Kansas and Nebraska experienced the worst locust plague in their history. Missouri, next in line, expected the worst. In the spring of 1875, Missouri governor Hardin issued a proclamation that echoed the Book of Joel:

“Wherefore, be it known that the 3rd day of June proximo is hereby appointed and set apart as a day of fasting and prayer, that the Almighty God may be invoked to remove from our midst those impending calamities….”

Missouri’s state entomologist, C. V. Riley, later chief entomologist of the U.S. Department of Agriculture, predicted correctly that the swarm would not penetrate any great distance into Missouri because the Rocky Mountain locust was not indigenous to the Mississippi Valley. He also wrote to the St. Louis Globe several days after the governor’s proclamation: “For my part, I would like to see the prayers of the people take on the substantial form of collections…for the benefit of the sufferers….”

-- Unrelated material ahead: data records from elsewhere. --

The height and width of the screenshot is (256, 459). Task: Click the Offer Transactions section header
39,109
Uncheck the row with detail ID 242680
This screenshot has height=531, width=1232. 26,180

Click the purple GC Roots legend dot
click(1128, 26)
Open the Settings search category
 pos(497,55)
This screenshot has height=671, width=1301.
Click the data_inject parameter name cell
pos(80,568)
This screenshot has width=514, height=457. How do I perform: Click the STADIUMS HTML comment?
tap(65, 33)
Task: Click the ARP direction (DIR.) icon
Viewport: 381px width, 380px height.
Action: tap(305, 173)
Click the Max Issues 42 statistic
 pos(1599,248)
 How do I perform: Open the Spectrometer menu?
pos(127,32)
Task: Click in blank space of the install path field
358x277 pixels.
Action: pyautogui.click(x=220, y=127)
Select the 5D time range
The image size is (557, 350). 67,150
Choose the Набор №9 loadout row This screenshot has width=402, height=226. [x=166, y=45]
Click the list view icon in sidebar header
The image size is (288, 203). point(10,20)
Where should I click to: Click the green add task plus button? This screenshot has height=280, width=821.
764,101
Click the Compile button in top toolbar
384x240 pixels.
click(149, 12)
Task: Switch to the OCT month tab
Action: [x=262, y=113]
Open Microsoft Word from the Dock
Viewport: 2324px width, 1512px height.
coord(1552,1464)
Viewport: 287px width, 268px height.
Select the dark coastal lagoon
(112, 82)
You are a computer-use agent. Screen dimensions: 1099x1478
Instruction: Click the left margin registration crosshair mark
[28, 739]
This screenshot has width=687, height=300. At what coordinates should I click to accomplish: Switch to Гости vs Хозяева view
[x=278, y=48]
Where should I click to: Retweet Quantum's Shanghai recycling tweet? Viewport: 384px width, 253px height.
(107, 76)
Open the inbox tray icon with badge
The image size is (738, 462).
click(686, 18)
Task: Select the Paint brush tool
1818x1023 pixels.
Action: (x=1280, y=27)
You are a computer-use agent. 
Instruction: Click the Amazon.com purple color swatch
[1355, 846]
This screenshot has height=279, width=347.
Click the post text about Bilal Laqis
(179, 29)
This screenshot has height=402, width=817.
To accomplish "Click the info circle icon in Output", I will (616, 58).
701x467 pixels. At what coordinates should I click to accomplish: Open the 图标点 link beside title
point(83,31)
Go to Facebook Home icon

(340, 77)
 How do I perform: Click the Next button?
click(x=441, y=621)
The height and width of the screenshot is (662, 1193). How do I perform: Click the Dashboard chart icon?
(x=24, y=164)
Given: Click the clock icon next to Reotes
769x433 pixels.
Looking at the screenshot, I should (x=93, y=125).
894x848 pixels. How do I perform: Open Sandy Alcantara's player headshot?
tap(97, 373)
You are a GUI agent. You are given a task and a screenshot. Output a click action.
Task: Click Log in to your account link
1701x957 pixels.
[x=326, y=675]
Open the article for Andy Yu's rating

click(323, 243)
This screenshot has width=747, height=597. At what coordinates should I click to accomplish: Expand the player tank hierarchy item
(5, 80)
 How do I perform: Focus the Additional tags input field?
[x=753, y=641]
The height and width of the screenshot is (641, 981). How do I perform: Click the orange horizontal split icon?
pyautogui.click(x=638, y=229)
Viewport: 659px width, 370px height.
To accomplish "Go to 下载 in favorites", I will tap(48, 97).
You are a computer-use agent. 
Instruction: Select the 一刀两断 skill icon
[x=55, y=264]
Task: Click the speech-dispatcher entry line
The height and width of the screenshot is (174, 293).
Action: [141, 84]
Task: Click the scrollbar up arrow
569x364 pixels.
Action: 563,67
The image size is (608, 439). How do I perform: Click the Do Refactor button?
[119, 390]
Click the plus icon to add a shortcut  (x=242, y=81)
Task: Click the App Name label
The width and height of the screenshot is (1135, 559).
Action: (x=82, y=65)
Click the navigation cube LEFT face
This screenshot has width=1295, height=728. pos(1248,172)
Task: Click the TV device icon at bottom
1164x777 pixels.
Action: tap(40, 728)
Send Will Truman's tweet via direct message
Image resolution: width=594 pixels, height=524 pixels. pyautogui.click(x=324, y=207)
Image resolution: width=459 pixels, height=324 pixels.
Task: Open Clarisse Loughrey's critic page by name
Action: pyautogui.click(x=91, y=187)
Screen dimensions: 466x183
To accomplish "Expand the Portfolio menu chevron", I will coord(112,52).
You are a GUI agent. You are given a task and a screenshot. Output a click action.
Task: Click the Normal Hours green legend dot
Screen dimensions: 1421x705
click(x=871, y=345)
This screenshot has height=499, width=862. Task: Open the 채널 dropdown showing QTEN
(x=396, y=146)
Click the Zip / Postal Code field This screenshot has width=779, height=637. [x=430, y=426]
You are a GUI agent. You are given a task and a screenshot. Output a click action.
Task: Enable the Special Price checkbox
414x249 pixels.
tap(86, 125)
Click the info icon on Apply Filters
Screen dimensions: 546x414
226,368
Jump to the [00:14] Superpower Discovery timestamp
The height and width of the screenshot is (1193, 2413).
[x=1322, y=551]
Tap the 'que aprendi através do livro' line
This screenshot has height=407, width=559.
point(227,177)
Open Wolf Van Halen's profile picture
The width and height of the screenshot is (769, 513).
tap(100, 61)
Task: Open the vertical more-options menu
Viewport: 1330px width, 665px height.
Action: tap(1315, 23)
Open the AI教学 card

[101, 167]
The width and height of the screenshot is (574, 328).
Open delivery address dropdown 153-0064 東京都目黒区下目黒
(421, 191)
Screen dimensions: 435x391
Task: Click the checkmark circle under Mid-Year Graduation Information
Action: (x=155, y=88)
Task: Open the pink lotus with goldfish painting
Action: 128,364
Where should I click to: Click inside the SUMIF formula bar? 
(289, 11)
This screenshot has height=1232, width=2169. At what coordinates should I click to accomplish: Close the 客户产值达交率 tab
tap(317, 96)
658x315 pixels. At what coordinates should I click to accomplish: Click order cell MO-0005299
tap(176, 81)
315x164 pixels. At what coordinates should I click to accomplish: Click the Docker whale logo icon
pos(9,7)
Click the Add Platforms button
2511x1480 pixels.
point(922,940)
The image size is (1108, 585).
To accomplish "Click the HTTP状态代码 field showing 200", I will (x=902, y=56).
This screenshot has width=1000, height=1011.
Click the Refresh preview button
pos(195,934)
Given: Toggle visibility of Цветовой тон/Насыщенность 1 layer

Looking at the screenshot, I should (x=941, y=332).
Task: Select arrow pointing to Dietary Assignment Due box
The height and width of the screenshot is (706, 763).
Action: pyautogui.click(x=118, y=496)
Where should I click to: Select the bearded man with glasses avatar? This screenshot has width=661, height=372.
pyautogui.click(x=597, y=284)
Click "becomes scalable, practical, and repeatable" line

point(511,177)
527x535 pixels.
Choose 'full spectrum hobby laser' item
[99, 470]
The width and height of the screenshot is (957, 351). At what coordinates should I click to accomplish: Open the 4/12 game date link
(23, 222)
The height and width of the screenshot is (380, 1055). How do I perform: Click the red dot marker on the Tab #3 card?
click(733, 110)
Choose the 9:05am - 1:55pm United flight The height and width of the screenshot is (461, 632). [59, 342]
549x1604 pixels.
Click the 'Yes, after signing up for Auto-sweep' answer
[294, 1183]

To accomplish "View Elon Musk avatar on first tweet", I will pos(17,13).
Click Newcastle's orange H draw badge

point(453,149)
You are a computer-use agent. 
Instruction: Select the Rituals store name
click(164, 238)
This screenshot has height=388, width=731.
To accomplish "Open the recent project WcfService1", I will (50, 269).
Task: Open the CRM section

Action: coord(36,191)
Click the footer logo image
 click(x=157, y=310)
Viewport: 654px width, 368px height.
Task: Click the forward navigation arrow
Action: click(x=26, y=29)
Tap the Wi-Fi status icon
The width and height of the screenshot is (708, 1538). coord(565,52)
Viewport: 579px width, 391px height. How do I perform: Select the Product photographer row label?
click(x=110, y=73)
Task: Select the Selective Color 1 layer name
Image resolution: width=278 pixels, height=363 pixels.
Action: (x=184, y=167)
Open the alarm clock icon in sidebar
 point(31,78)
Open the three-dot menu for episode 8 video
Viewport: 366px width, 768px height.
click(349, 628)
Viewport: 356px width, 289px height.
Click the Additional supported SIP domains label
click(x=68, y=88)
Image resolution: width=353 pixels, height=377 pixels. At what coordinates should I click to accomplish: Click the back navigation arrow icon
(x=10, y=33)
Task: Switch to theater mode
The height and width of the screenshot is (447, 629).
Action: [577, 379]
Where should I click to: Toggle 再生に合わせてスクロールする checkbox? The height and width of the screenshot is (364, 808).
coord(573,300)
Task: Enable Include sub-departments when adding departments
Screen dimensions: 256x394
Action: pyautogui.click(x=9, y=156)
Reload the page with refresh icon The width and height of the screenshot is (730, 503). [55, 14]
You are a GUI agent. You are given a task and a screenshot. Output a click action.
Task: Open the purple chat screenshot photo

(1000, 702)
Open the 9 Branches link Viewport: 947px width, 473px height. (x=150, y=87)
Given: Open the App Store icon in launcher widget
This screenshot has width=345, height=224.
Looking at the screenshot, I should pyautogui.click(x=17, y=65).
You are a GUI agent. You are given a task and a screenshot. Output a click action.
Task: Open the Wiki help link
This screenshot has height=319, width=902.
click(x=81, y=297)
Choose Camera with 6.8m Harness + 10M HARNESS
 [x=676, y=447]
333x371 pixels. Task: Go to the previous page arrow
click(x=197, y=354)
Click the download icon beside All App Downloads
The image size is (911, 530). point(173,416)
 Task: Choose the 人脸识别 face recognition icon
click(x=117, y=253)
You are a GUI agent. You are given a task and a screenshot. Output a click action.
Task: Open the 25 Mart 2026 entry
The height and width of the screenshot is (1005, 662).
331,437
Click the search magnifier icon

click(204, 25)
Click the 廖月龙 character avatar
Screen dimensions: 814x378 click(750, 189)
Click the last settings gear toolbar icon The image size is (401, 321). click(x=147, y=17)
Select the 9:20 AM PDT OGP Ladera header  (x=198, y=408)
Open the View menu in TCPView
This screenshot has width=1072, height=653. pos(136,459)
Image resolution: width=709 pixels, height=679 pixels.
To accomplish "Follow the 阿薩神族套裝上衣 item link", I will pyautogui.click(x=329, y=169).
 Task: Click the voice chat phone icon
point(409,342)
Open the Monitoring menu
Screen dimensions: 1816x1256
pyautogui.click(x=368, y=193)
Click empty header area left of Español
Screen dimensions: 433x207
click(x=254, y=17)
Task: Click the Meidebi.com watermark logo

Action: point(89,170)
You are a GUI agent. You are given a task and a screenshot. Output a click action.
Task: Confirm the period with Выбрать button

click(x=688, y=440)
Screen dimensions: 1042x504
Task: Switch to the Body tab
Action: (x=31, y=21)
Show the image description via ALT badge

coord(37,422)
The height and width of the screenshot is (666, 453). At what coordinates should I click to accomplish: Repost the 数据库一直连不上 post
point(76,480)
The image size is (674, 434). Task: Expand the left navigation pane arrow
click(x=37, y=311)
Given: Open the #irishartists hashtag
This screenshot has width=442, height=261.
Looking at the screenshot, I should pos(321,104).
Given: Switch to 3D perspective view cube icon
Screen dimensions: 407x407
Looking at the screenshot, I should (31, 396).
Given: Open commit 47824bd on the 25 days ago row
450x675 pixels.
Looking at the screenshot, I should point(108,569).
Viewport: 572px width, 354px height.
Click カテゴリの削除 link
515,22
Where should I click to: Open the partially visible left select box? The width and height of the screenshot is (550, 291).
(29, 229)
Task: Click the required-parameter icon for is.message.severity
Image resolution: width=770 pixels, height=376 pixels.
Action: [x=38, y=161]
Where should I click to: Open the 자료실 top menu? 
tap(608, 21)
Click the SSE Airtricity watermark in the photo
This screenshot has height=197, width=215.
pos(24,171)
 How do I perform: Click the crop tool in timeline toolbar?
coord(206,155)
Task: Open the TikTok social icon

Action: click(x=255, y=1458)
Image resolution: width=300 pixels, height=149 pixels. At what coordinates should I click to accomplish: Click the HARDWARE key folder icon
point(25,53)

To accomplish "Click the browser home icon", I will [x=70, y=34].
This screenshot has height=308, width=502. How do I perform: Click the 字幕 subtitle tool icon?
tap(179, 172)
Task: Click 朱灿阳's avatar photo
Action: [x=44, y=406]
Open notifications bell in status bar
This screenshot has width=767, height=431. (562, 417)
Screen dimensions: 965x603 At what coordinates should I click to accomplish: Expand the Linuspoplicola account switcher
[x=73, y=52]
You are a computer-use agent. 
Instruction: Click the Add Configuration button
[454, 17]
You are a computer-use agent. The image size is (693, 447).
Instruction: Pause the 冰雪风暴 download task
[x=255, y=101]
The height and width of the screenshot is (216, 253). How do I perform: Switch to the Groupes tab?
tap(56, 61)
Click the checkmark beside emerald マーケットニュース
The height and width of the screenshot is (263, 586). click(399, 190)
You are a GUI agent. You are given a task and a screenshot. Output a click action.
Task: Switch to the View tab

Riley rejected the idea that the locusts were a “Divine Visitation” sent to punish people for their sins, calling it “a downright insult to the hard-working, industrious and suffering farmers of the Western country, who certainly deserve no more to be thus visited by Divine wrath than the people of other parts of the State and country.”

But not everyone shared Riley’s view. A well-known clergyman from St. Louis remarked that Riley was taking “unnecessary pains to sneer at Providence.”

The Rocky Mountain locust, a cousin of the biblical desert locust, never again infested North America to the extent it did in 1874. A small swarm was observed in 1888 and again in 1892. Since 1902, no one has seen the species. Is it extinct? Perhaps. Says entomologist Howard Evans, we may have “lost something that we shall not find again in the farthest recesses of space.”